At Vatican II, the Church saw it necessary to say something to the world for two reasons: because of what the Church is and because of what the world is.
Missionary Church
The Church exists for mission. The Church exists to proclaim the Gospel to the world. “Go therefore and make disciples of all nations” (Mt 28:19). This is something that was emphasized in other documents of Vatican II (Lumen gentium, Ad gentes). So it was only fitting that the Council issue a document in which it actually proclaimed the Gospel of Jesus Christ to the world.
The modern world, which the Church finds itself in the middle of, was (and still is) in a time of tremendous “social and cultural transformation,” of “swift upheavals spreading […] to all corners of the earth” (GS 4). In the decades just preceding the Council, the world had experienced the “modern dilemma,” the fact that humanity was capable of both the greatest good and the greatest evil. It the midst of so much potential for good and for evil, in the midst of so much societal change and uncertainty, the Church saw it as her duty to interpret these “signs of the times” in light of Jesus Christ, to remind the world of those things that are constant and unchanging, that serve as our foundation, and show humanity the right path to a future that is “worthy of its highest calling” (GS 10).
Jesus, Our True Measure
That thing which never changes is Jesus Christ, “who is the same yesterday, and today, and forever” (cf. Heb. 13:8, GS 10). He knows “what is in man” (cf. Jn. 2:25), and it is in him alone that “the mystery of man truly becomes clear” (GS 22). Humanity can and must understand itself in light of Jesus Christ because it is in his image that we were created (cf. Gen 1:26-27) we were made through him, we were made for him (cf. Col 1:16). He is the perfect man who has restored to the human race its likeness to God (cf. GS 22).

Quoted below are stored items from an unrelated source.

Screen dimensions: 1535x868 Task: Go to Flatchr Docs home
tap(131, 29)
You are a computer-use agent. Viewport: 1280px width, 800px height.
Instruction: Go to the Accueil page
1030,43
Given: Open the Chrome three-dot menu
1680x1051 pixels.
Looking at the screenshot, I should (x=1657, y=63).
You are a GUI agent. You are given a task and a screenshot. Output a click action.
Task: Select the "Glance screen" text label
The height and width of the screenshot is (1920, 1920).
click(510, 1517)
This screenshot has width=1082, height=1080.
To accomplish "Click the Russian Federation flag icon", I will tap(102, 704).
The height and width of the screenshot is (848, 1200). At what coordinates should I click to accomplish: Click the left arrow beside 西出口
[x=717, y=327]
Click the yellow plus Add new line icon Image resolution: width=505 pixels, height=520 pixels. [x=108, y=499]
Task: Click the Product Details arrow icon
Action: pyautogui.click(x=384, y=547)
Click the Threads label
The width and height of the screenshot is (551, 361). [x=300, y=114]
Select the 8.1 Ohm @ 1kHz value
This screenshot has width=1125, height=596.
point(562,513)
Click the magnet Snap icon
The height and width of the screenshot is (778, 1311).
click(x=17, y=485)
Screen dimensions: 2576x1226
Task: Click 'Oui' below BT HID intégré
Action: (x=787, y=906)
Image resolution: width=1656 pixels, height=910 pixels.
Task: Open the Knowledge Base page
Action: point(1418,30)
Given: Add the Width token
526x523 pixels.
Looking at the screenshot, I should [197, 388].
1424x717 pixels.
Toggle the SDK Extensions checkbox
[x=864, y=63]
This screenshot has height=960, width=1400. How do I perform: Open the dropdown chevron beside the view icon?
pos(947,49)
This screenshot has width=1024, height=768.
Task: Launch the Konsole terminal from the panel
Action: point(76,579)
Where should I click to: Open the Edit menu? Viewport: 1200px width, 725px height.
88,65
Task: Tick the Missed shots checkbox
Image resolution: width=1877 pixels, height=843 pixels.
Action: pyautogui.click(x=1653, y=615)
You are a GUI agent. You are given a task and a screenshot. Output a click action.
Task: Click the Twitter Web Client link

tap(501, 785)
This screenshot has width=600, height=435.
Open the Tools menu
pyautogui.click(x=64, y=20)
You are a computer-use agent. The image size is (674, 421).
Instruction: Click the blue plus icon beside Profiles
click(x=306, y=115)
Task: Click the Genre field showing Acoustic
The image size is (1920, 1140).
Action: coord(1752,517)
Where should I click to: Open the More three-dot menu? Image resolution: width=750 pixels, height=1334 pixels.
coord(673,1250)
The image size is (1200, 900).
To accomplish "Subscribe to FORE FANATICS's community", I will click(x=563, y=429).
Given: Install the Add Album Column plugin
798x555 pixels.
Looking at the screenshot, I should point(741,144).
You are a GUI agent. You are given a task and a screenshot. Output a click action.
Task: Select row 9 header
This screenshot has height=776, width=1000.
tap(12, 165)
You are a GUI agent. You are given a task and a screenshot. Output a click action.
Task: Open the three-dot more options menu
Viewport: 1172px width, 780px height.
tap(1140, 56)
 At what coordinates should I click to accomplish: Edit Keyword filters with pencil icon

Jesus Christ has revealed the love of the Father to which every human being is called and which every human being is called to imitate. Indeed, it is only in living out and making one’s own this self-giving love of God that humanity can fully find itself (cf. GS 24). This is a truth the must run through the whole of human society: through family, culture, economics, social life and politics.
Gaudium et Spes reminds the modern world that only in light of the God who created, loved and redeemed us, from whom we come, in whose image we have been made, and to whom we tend, can humanity understand itself and know the path it must walk, to make a future that is worthy of men and women, and worthy of God.